Au siège, les membres de la CRF s’occupaient certes de la coordination des équipes de secouristes, mais ils étaient également tenus d’être l’interface entre les services du MAE et les équipes de terrain. Ils transmettaient donc les consignes de sécurité, organisaient le relais des équipes suivant les besoins en « hommes » déterminés par ce dernier, se chargeaient du conditionnement, acheminement et distribution de matériel acheté par les pouvoirs publics. Afin de suivre chaque évolutions possibles des demandes du MAE, les membres du « programme Préparation et Réponse aux Catastrophes » et ceux de la « Direction Nationale de l’Urgence et du Secourisme » effectuaient de constants allers retours entre le siège de la CRF et la cellule de crise du MAE.

Cet extrait d’observation montre ainsi la CRF intervenant à l’extérieur des frontières de l’Etat français, aidée de l’intérieur par lui, faisant ingérence en Côte d’Ivoire dans un but

« humanitaire ».

Cet exposé de la bureaucratisation de la CRF par les formes de mimétismes administratifs qu’elle connaît, nous montre bien « qu’il est parfois malaisé de distinguer la frontière entre intérêts, organismes ou institutions publiques et privées. »1 A tel point d’ailleurs qu’on peut dire que ces deux organisations que sont l’Etat et la CRF « se conjugue pour effacer les frontières anciennes et créer une dynamique d’imbrication et d’osmose ; il n’y a plus de démarcation nette entre les sphères publique et privée qui tendent à se superposer, s’interpénétrer, voir à se confondre. »2.

§ 2. L’association face à l’entreprise :

Poursuivant l’analyse du processus de technocratisation de la CRF, il s’agit maintenant de décrire les rapports qu’elle entretient avec le pôle de l’entreprise.

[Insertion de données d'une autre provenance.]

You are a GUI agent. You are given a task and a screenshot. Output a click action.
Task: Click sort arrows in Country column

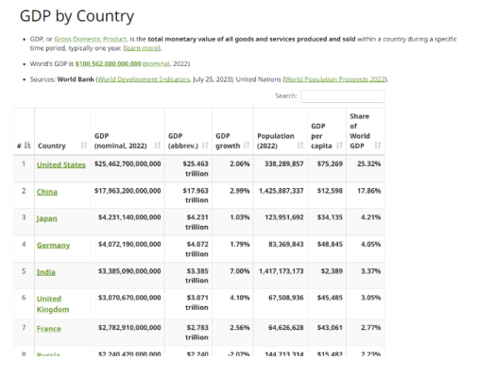(84, 146)
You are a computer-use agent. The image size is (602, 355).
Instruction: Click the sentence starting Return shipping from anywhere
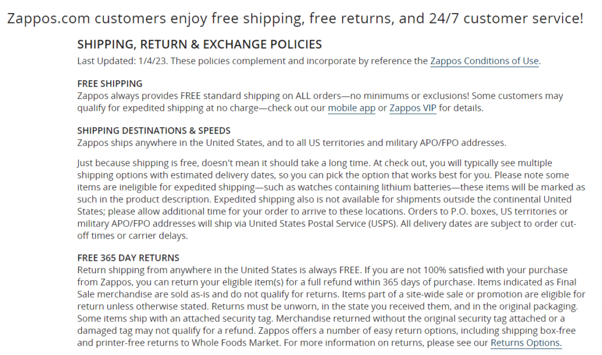[x=219, y=270]
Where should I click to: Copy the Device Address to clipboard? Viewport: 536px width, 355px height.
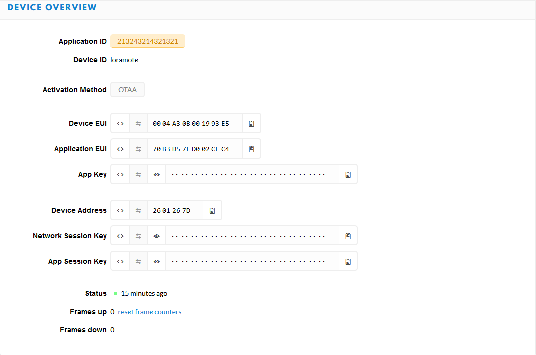click(212, 210)

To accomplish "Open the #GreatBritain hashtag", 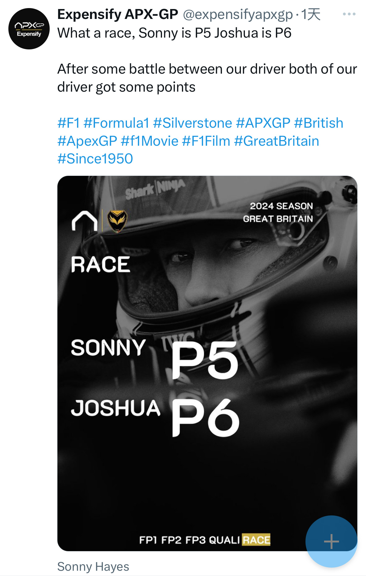I will pyautogui.click(x=276, y=141).
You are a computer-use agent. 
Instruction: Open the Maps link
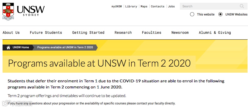click(144, 6)
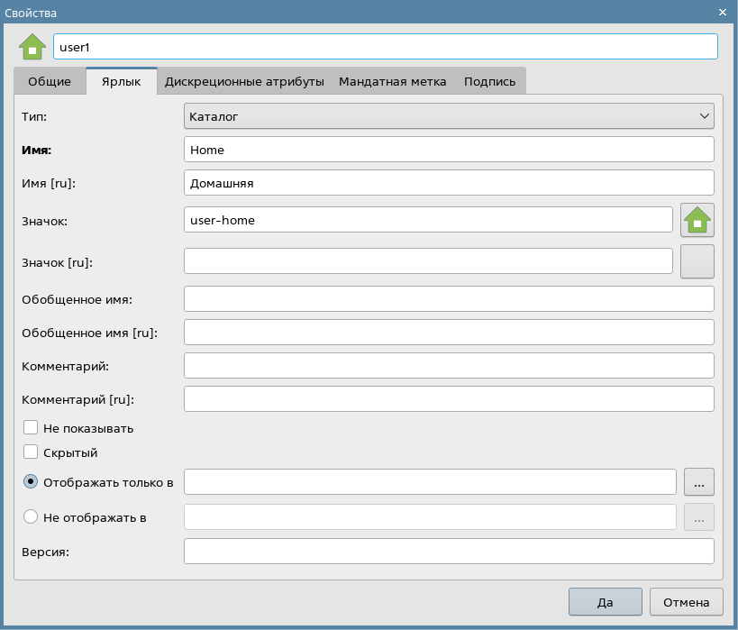Tick the Скрытый checkbox

point(31,452)
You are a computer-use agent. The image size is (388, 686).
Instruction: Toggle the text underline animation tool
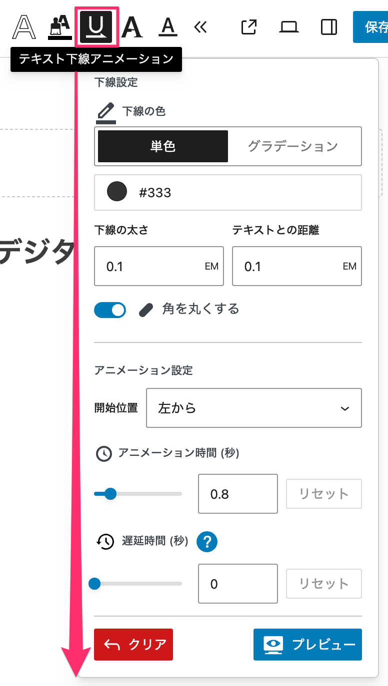click(x=97, y=27)
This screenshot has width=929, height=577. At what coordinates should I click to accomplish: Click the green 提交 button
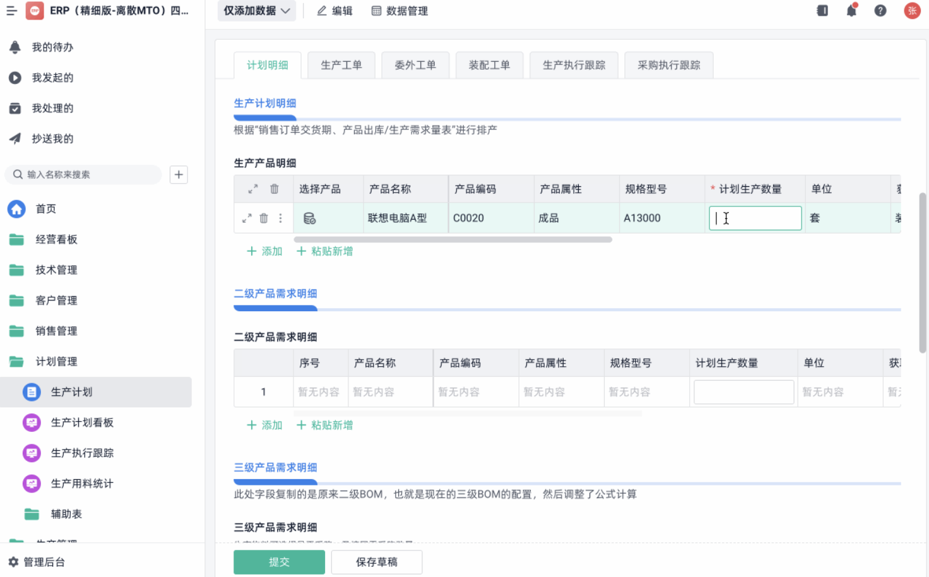pos(279,562)
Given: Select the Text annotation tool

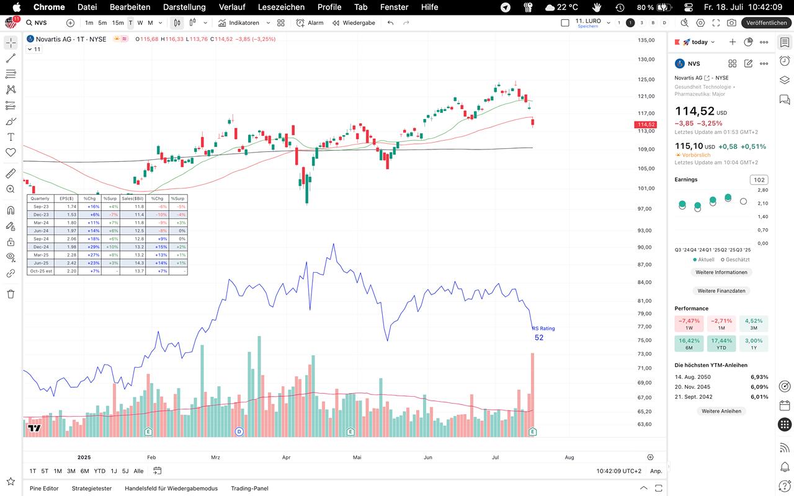Looking at the screenshot, I should click(x=11, y=136).
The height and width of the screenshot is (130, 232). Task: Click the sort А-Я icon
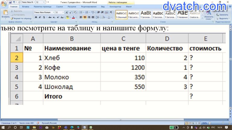point(107,13)
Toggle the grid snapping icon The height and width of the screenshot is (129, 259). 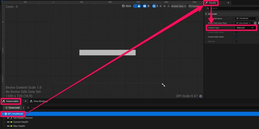point(154,6)
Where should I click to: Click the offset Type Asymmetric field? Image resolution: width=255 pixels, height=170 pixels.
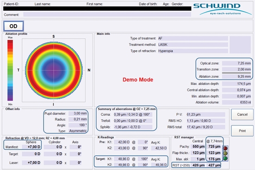(x=78, y=131)
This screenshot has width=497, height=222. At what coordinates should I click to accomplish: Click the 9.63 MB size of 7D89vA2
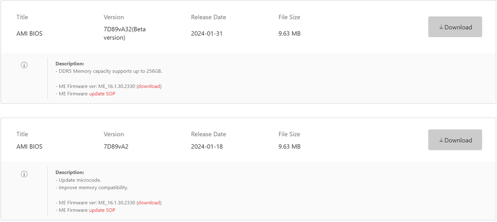(289, 147)
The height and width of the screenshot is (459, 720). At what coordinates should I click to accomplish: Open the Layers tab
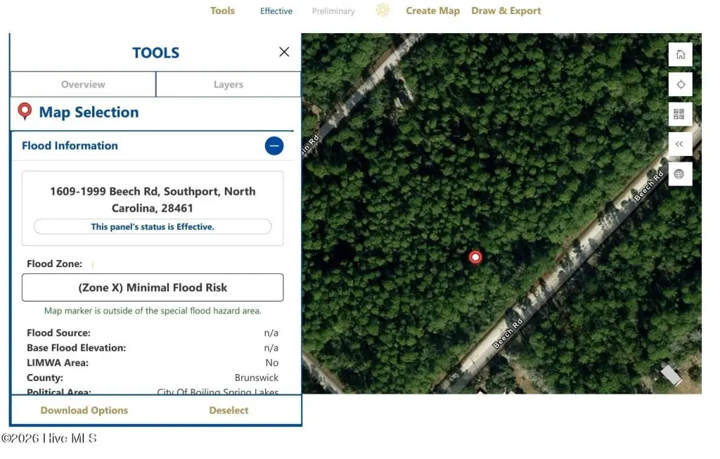tap(229, 84)

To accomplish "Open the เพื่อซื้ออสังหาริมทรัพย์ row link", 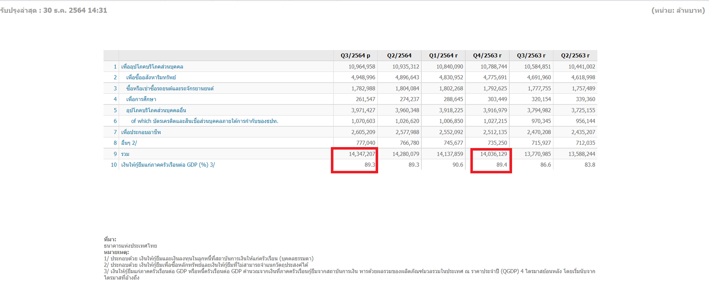I will pos(151,77).
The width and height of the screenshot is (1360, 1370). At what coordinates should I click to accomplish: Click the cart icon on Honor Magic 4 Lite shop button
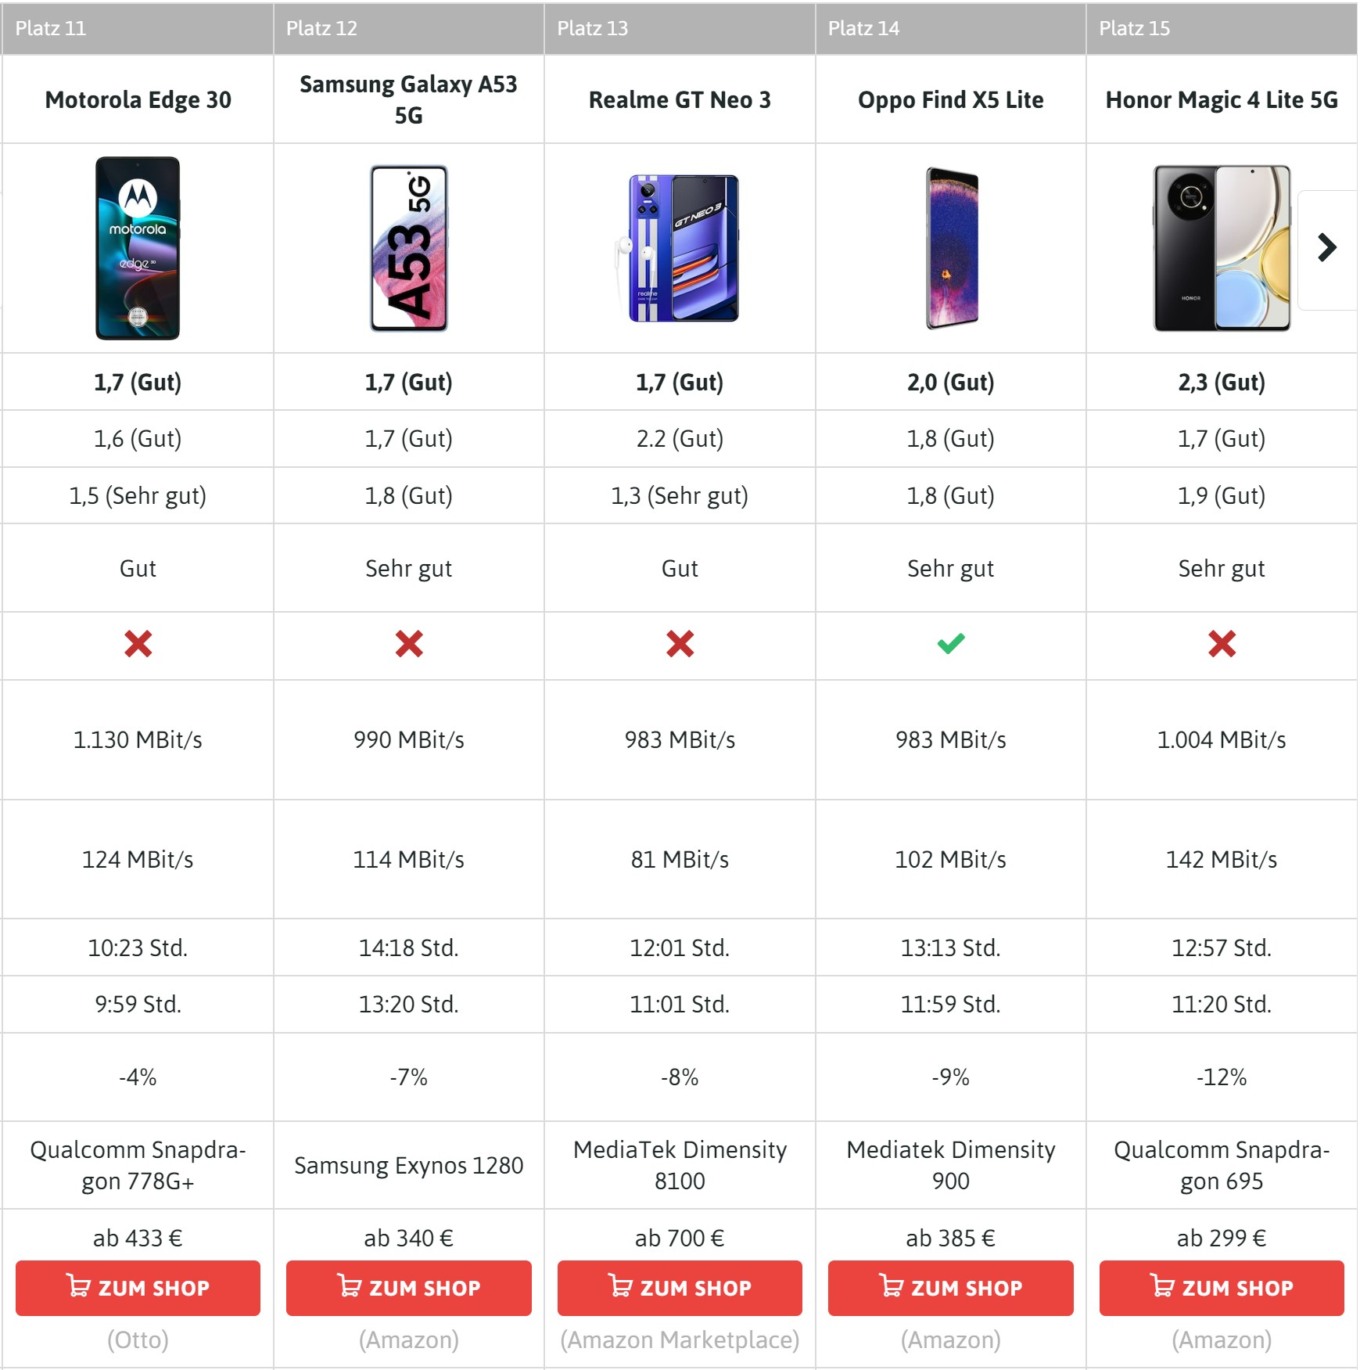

Il peut certes, sembler contre-intuitif de comparer la CRF, association caritative à but non lucratif, à une entreprise, pourtant, elle peut être définie comme telle si l’on y voit, avec M. Weber, une « sociation comportant une direction administrative à caractère continu, agissant en finalité » 3. De plus, par la rationalisation croissante des activités du siège comme du terrain, la CRF connaît une redéfinition identitaire comme « entreprise associative »4.